[Start of section]

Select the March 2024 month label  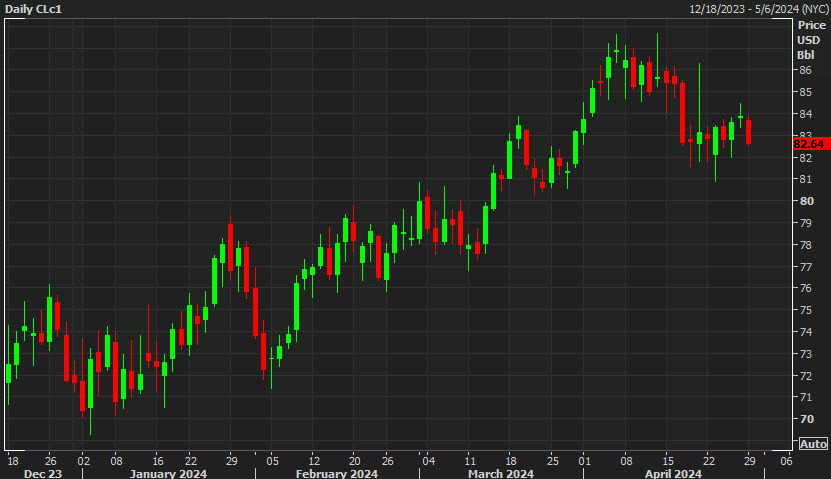point(500,473)
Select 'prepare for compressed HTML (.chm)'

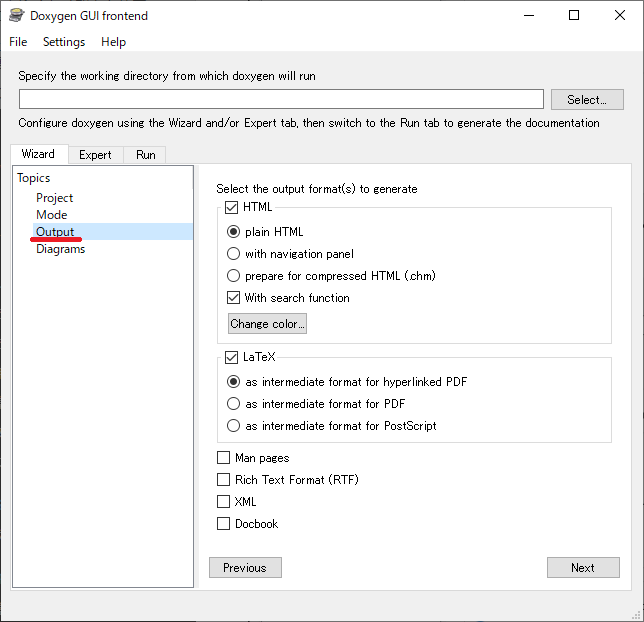[234, 276]
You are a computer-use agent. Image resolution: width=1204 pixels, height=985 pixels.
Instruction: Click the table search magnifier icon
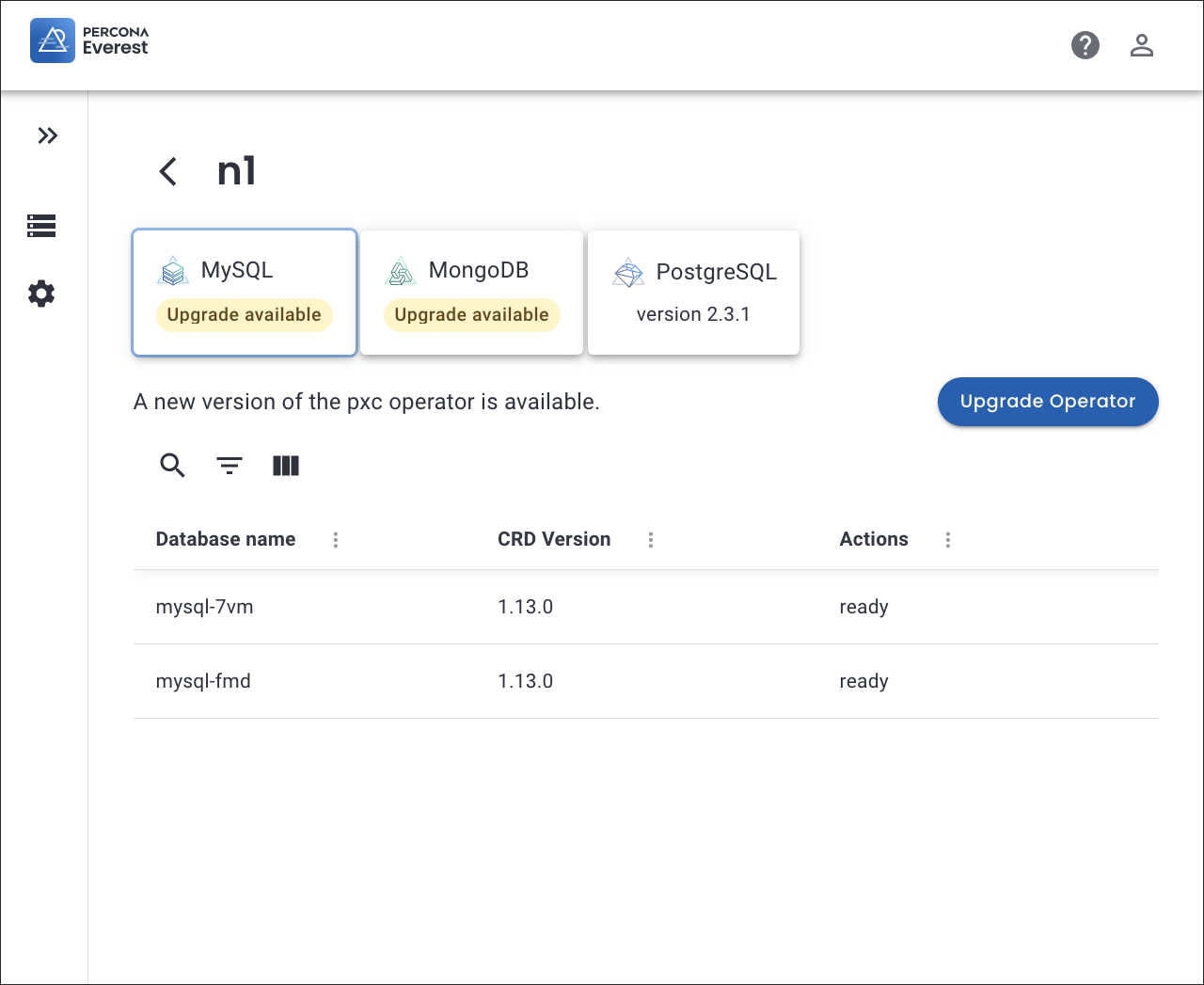pyautogui.click(x=172, y=466)
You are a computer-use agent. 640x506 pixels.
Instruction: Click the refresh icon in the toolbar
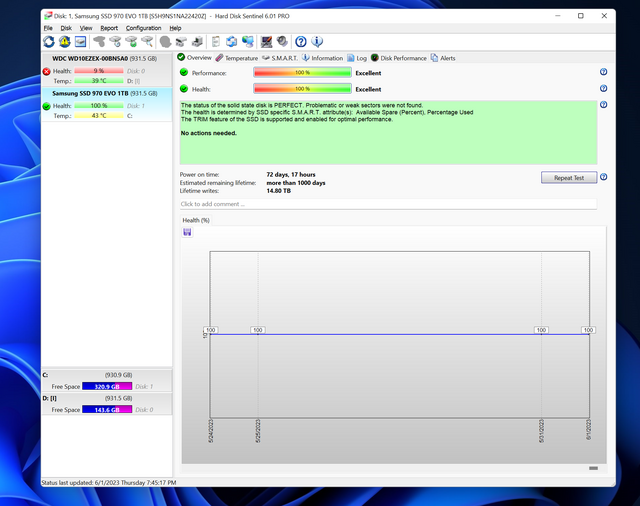tap(49, 41)
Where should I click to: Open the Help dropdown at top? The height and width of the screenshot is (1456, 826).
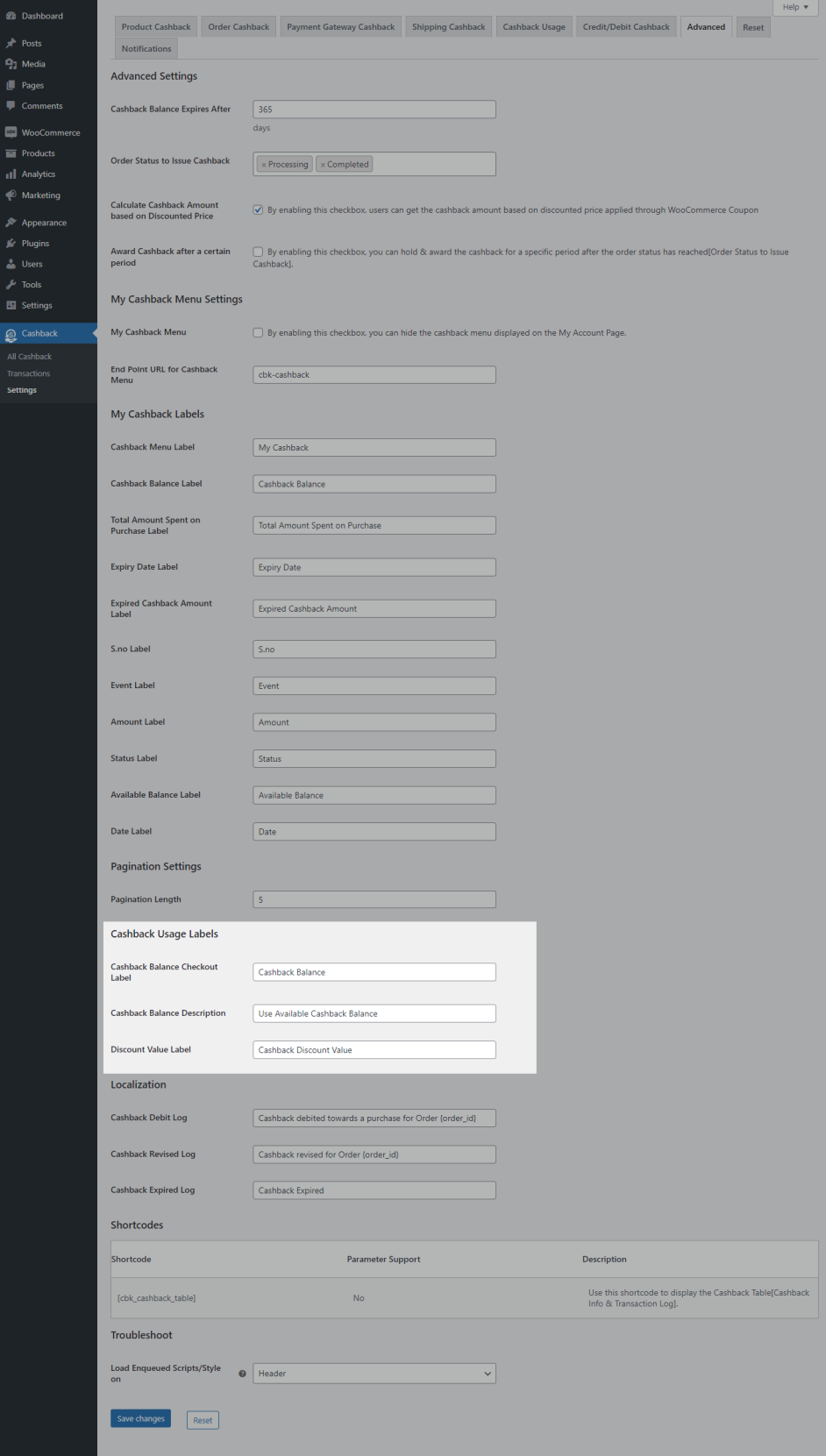coord(795,7)
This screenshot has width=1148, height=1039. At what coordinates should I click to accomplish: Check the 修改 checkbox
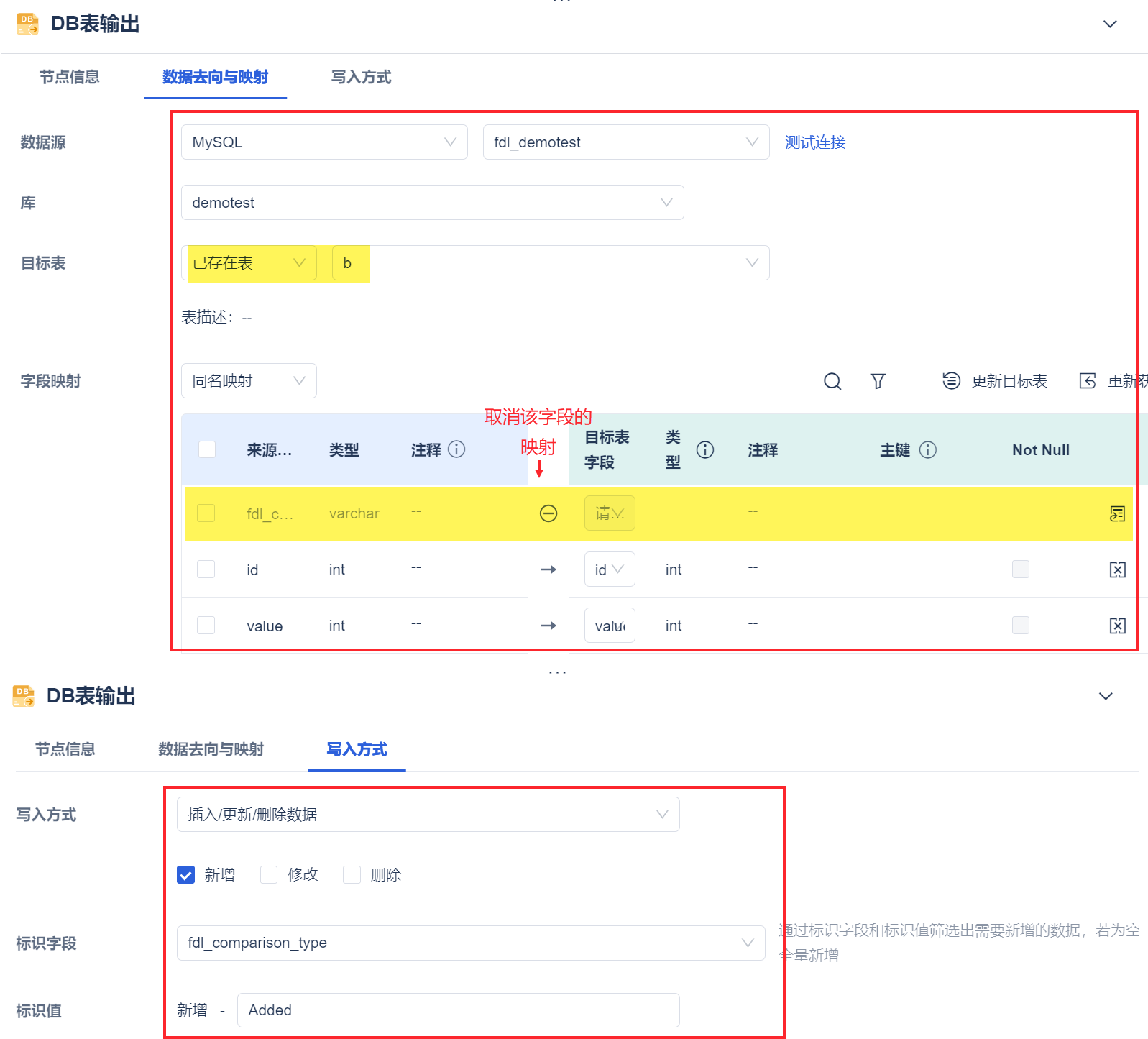coord(269,874)
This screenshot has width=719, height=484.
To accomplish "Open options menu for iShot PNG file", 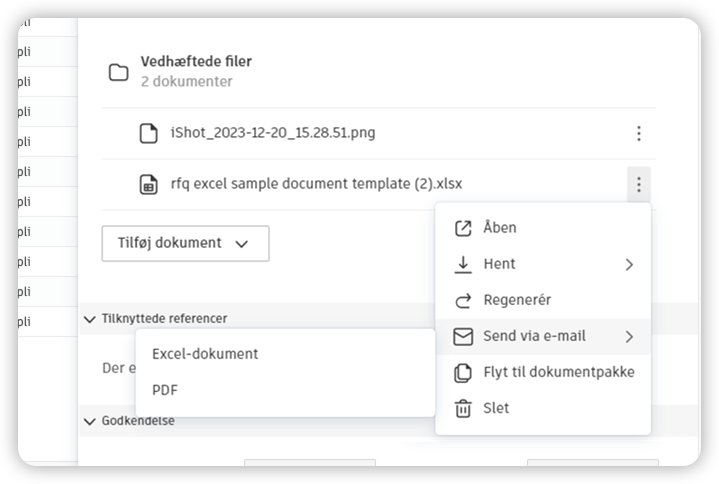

[End of section]

> _Task prompt_: Your response should consist solely of the lines from the line with "You are a computer-use agent. 640x506 pixels." through the last line of the entries above, printed exactly and without pictures.

> _Answer box_:
You are a computer-use agent. 640x506 pixels.
Instruction: Click the refresh icon in the toolbar
tap(49, 41)
Where should I click to: Open the Help dropdown at top? The height and width of the screenshot is (1456, 826).
coord(795,7)
This screenshot has width=1148, height=1039. At what coordinates should I click to accomplish: Check the 修改 checkbox
coord(269,874)
This screenshot has width=719, height=484.
To accomplish "Open options menu for iShot PNG file", 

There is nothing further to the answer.